Bet on disruptors, grow your money, get protected

The Sunday Times looks at a new fund, an endowment plan and a disability income plan


The fund invests in disruptive innovators - firms that change the traditional way an industry operates, especially in a new, effective way.

LGI believes that disruptive companies present potential investment opportunities for investors in the medium to long term. One possible way to participate in the growth of these companies is through a passive approach to investing.

The fund's investment spectrum comprises about 300 to 500 disruptive innovators, broadly classified according to the three main areas of disruption: 1. Software innovation, which includes digital shopping, user-sharing; 2. Breakthroughs, which include artificial intelligence, big data and analytics; and (3) Hardware innovation, including automation, self-driving cars.

The investment spectrum is further reduced to an "index" of 100 stocks using a five-factor screening process. These five factors are: market capitalisation, volatility, sales growth, earnings-per-share growth and price- to-sales ratio. The five are equally weighted, similar to some other factor-investing approaches.

Mr Gerard Lee, LGI's chief executive officer, said: "We are so consumed by the effectiveness of a new tool or a new service that we forget to ask ourselves: 'Can I benefit from this financially?'

"As users and adopters of these innovations, we should be actively looking at how we could also participate in the growth of these companies."

To encourage millennials to start investing early and to attract those who believe disruption is a long- term megatrend, the fund's minimum investment amount is $100. Investors can use cash or Supplementary Retirement Scheme (SRS) funds.


This is a five-year endowment plan that offers four guaranteed yearly income payouts at 2.2 per cent of the single premium payable at the end of each policy year. This translates to a guaranteed total of 8.8 per cent over the first four years.

Manulife says you may choose to receive your full guaranteed yearly income annually, or accumulate with the insurer at a non-guaranteed interest rate of 1.5 per cent a year. The rates are subject to change with 30 days' notice.

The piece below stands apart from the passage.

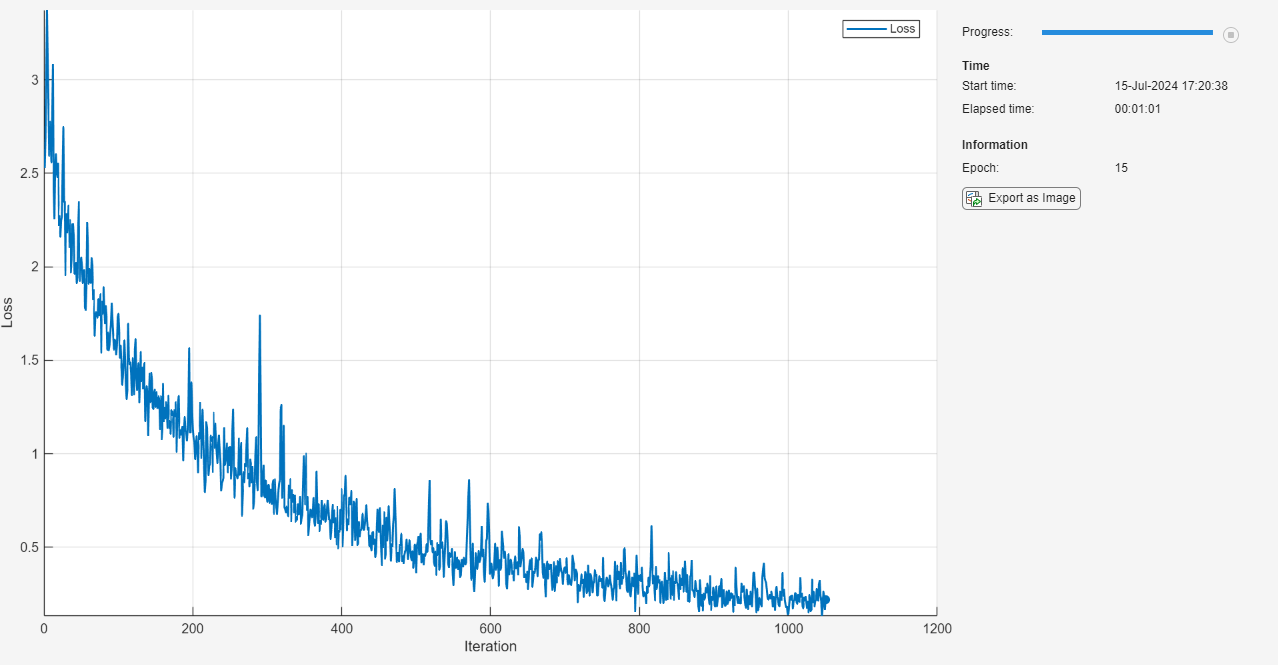Click the blue line sample in the legend
This screenshot has height=665, width=1278.
tap(866, 29)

Your single premium is guaranteed if the policy is held to maturity (for five years) and there is a non- guaranteed potential maturity bonus of 2.2 per cent of the single premium. You can start from as little as $10,000 using cash or the SRS, up to a maximum premium of $2 million.

If the insured person dies during the policy term, Manulife will pay 101 per cent of the single premium, less any loans. No medical assessment is required.

The earlier tranche of this plan - Manulife Boost 1 - offered a higher guaranteed interest rate of 2.5 per cent a year for the first four years. That tranche closed on Feb 3.


TM Protect 1 is the only disability income plan here that provides a monthly benefit payment upon the loss of a single Activity of Daily Living (ADL). Other disability income plans on the market offer payouts only upon the loss of at least two ADLs.

Using a standard way to measure the extent of personal disability, the six ADLs are: transferring, mobility, toileting, dressing, washing and feeding.

A monthly benefit payment is made continuously (after a 90-day deferment period) to the policyholder up to 72 months (depending on the plan type) or until the ability to perform the ADL(s) returns, whichever is earlier. The monthly premium for a 40-year-old male policyholder who opts for a 72-month payout policy that provides a $3,000 monthly disability payout is $33.74. His plan comes with a one-time caregiver benefit of $3,000 and other benefits that cover home improvement, mobility aids reimbursement and transport.

Note that the maximum age for the plan's coverage is 70, which some might deem inadequate.

Mr James Tan, chief executive officer of TMLS, said: "TM Protect 1 reflects our understanding that the inability to perform even a single ADL would result in a significant impact on an individual's income.

"As a potential supplement to existing insurance, the plan aims to provide the financial support - most critical during the initial years of disability - to policyholders by covering costs related to aspects such as rehabilitation, transport and mobility aids. We hope to address existing coverage gaps and enable our policyholders to manage longevity risks and lead enriching lives."

The insurer said that carrying out ADLs is often taken for granted, despite disability affecting about 15 per cent of the global population. The issue of disability is equally prevalent in Singapore. The risk increases exponentially with age, from 2.1 per cent among those below 18 to 13.3 per cent for people above 50.